A larger brain protects against disability in multiple sclerosis (MS), according to a recent study published in Neurology. The findings extend the brain reserve hypothesis to physical function, and could inform treatment decisions and trial design.

Maximal lifetime brain growth (MLBG) — estimated by measuring intracranial volume — is genetically determined and is fixed during adolescence. Greater MLBG is thought to produce more robust neural networks, additional plasticity and, consequently, higher brain reserve.

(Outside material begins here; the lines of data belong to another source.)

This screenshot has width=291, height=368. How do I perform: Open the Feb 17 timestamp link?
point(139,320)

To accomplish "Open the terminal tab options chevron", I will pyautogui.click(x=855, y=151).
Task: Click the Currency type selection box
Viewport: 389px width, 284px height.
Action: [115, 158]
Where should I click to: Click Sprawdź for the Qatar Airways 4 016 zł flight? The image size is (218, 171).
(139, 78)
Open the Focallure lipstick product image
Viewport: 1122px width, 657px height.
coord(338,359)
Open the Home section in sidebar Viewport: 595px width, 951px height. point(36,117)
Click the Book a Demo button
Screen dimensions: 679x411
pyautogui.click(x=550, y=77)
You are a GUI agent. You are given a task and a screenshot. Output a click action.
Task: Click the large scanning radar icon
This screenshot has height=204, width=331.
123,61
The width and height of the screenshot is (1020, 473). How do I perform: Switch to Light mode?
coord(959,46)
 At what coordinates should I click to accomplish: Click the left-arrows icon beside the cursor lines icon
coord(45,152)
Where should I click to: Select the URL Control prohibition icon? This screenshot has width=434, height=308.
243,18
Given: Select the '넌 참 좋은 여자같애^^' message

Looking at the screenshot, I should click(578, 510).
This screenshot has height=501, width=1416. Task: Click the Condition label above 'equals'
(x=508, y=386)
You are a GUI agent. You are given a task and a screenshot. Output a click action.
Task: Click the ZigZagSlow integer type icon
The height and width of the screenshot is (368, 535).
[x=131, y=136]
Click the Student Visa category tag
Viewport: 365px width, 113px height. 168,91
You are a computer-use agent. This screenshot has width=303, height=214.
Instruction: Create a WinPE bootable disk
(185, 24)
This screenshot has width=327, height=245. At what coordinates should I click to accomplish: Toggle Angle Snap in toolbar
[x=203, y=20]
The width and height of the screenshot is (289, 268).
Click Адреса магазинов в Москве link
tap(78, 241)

Over 5 years, disability worsened more in patients with smaller brains Credit: Lara Crow/NPG

“The brain reserve hypothesis states that people with larger brain growth during development are better able to withstand ageing or neurological disease,” says James Sumowski, lead author of the new study. Previous work by Sumowski and colleagues has shown that brain reserve does indeed protect against cognitive impairment. “We sought to apply this concept to the realm of physical function for the first time,” says Sumowski.

The researchers estimated MLBG in 52 Serbian patients with MS who were not receiving disease-modifying therapy, and assessed their disability with the Expanded Disability Status Scale (EDSS) at baseline and after a 5-year follow-up period. Over the 5 years, disability progressed in 29 patients. EDSS scores increased more in patients with lower MLBG, and lower MLBG was associated with a higher risk of disability progression, independent of brain atrophy and lesion volume.

the amount of brain you start with also matters

“We already knew that worse brain atrophy increases the risk of physical disability, so the amount of brain you lose matters,” says Sumowski. “Now, we show for the first time that the amount of brain you start with also matters.”

Sumowski says that the findings now need to be replicated in larger cohorts of patients receiving disease-modifying therapy. “Then we can evaluate how consideration of brain reserve can inform clinical decision-making and improve disability outcomes. Eventually, differential risk algorithms that incorporate intracranial volume might inform clinical trials, as patients may be stratified by baseline risk for disability,” he concludes.